Setelah soal tersebut terjawab, kebanyakan siswa pasti memberikan pertanyaan sebagai berikut:
"Pak, apakah ada cara lain yang lebih efisien?"
Melalui pertanyaan tersebut, kita dapat mengeksplore kemampuan mereka dengan memberikan pertanyaan lanjutan kepada mereka mengenai berapa kali meloncat.

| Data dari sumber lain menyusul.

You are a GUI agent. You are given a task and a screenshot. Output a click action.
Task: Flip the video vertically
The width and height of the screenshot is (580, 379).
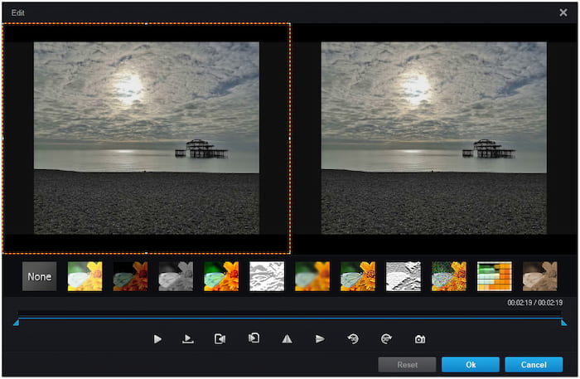pos(320,339)
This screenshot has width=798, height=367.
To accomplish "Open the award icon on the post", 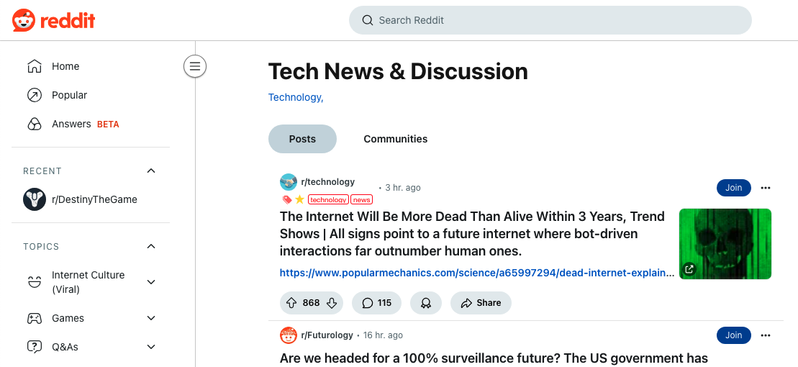I will tap(426, 303).
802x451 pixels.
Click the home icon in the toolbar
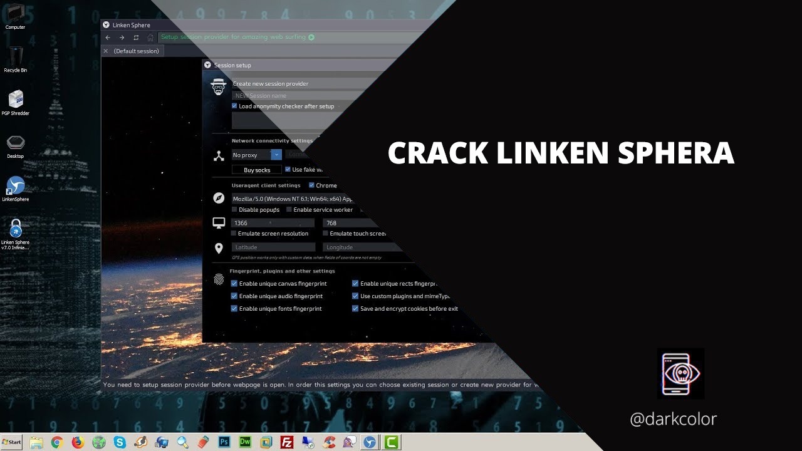click(150, 38)
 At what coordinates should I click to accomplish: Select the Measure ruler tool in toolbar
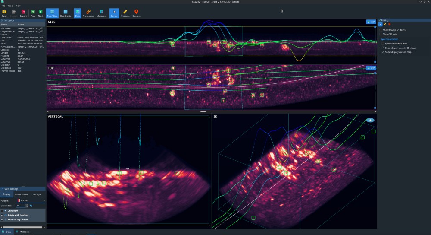[125, 13]

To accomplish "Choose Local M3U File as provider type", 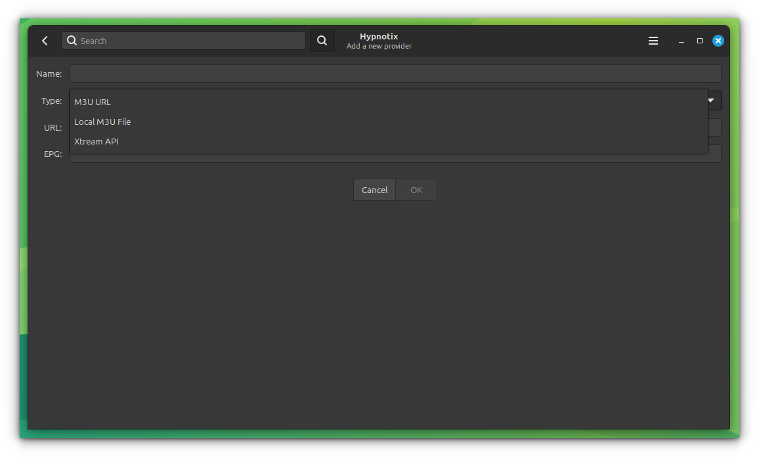I will [102, 121].
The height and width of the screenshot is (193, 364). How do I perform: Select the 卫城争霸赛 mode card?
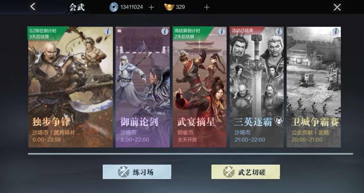coord(314,87)
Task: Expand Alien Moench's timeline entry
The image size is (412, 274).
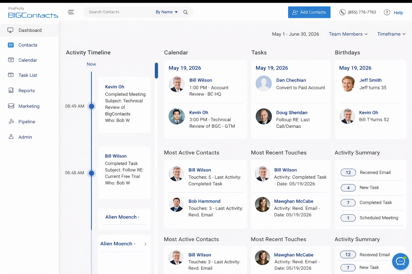Action: pyautogui.click(x=145, y=244)
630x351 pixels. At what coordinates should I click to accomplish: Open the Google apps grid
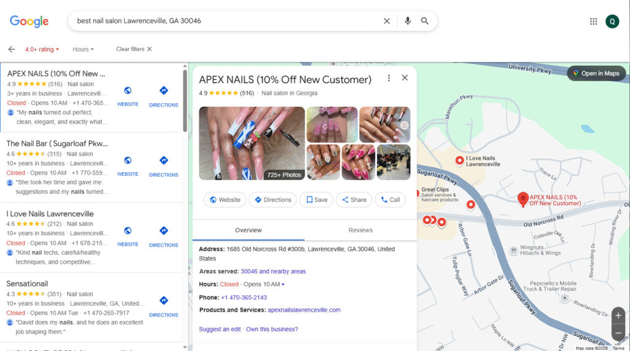click(x=593, y=22)
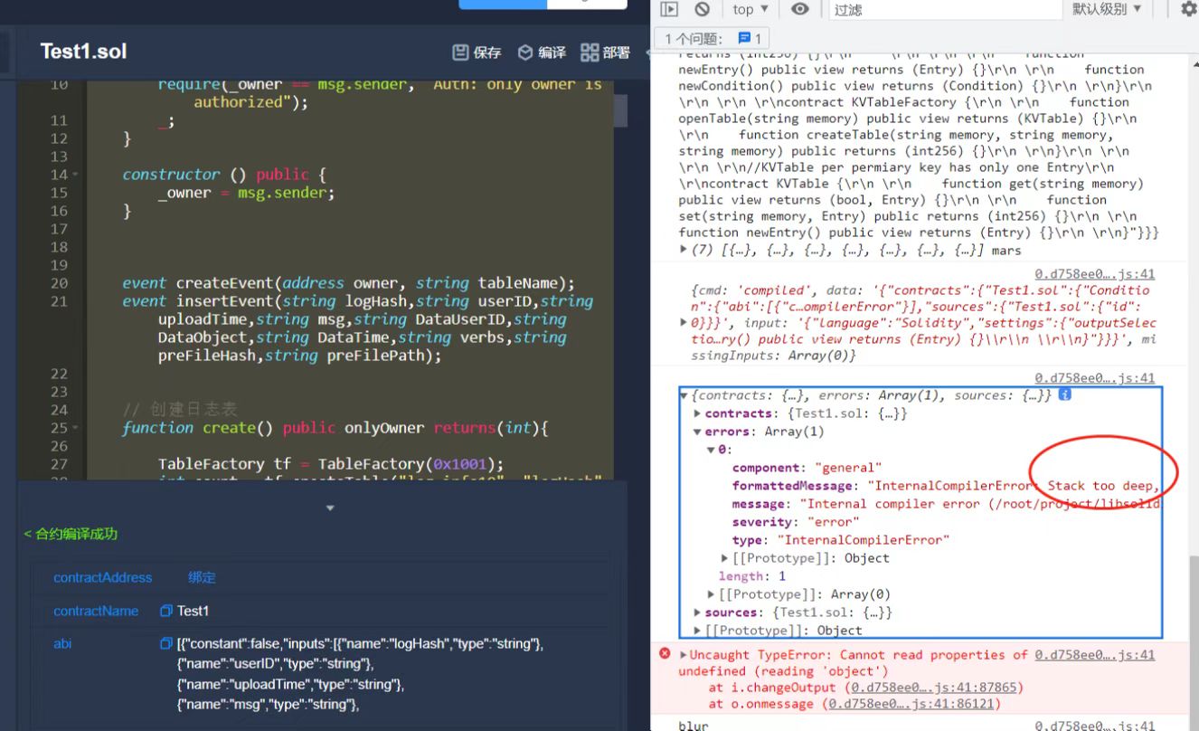
Task: Collapse the errors Array(1) entry
Action: coord(695,431)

Berdasarkan pola diatas banyak loncatan untuk sampai kepada pola ke-10 adalah sembilan loncatan dengan tiap loncatan adalah tiga, maka dapat  ditulis:
Pola ke-10 = 4 + 9 x 3= 31
Untuk selanjutnya pertanyaan dikembangkan kepada siswa untuk menentukan suku tertentu. Jika siswa sudah benar-benar paham mengenai bagaimana cara menentukan pola ke-n, maka kita eksplore lagi lebih dalam dengan mengerahkannya menentukan rumus dari pola tersebut. Setali tiga uang, selain kita menjelaskan mengenai pola bilangan, kita juga telah menerangkan mengenai bagaimana menentukan suku ke-n dari barisan aritmatika.

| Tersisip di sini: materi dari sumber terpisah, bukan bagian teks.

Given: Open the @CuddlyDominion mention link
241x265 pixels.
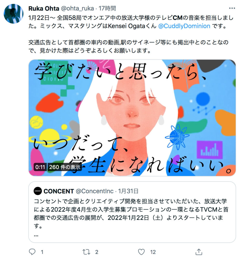Looking at the screenshot, I should (x=184, y=26).
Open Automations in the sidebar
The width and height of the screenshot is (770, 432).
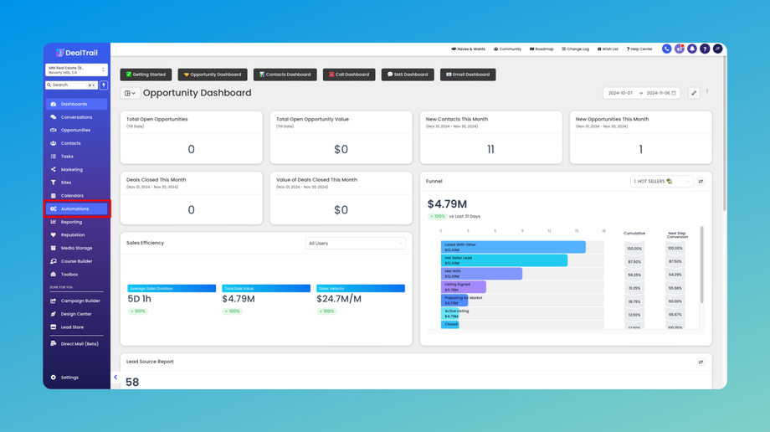pos(77,208)
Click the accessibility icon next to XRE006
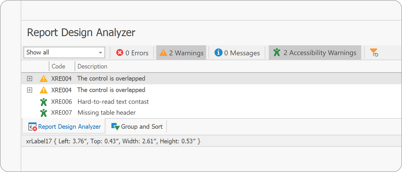 tap(44, 101)
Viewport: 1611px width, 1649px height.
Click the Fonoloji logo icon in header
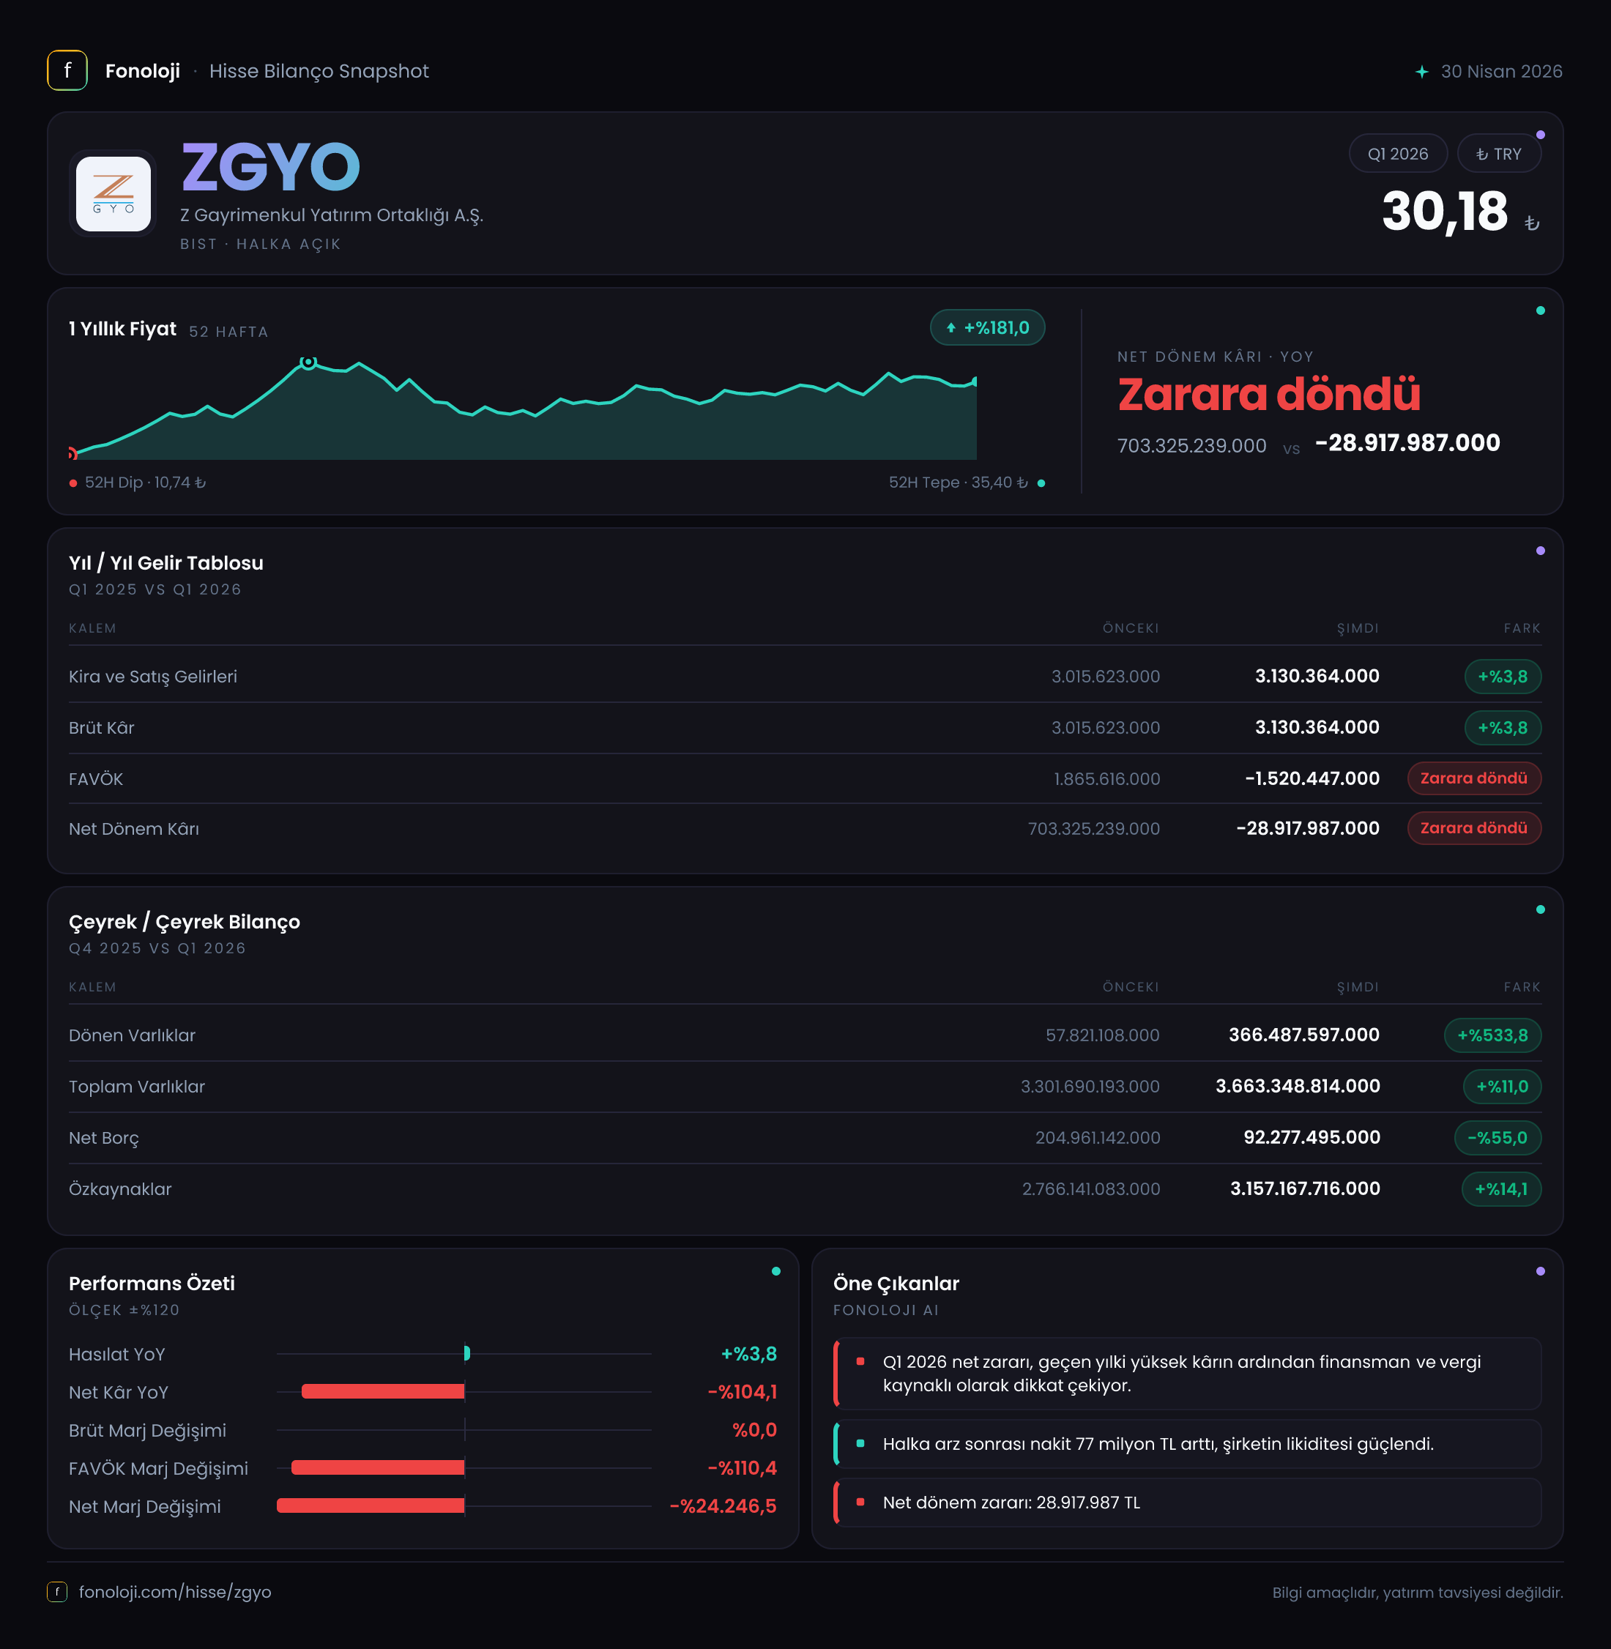point(67,70)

Faktor berikutnya yang tidak kalah penting adalah bagaimana persepsi siswa terhadap pembelajaran pola bilangan. Kebanyakan dari mereka menganggap pola bilangan salah satu pelajaran matematika yang membingungkan. Menurut mereka, mereka diminta untuk menentukan pola-pola yang menurut mereka tidak beraturan akan bilangannya tanpa adanya rumus yang pasti. Sehingga banyak juga dari mereka menyerah ketika dihadapkan oleh soal-soal pola bilangan yang agak menantang. Sebenarnya pernyataan diatas ada benarnya, namun bukan berarti kita membiarkan hal ini terjadi terus-menerus. Salah satu upaya yang dapat dilakukan adalah dengan mengubah perspektif mereka mengenai pola bilangan. Sajikan pola bilangan dalam kemasan yang menarik, misalnya dalam bentuk permainan atau teka teki bilangan. Salah satu contoh permainan matematika yang populer adalah persegi ajaib (magic square).  Persegi ajain merupakan sebuah persegi yang didalamnya terdapat nxn persegi kecil. Persegi-persegi kecil tersebut harus diisi dengan bilangan-bilangan sehingga jumlah bilangan vertikal, horizontal, dan diagonal selalu sama. Permainan ini sangat sederhana, namun cukup menarik bagi siswa. Karena didalam permainan ini mereka akan mengalami kesalahan-kesalahan dalam memilih bilangan yang pada akhirnya mereka semakin tertantang untuk menyelesaikannya.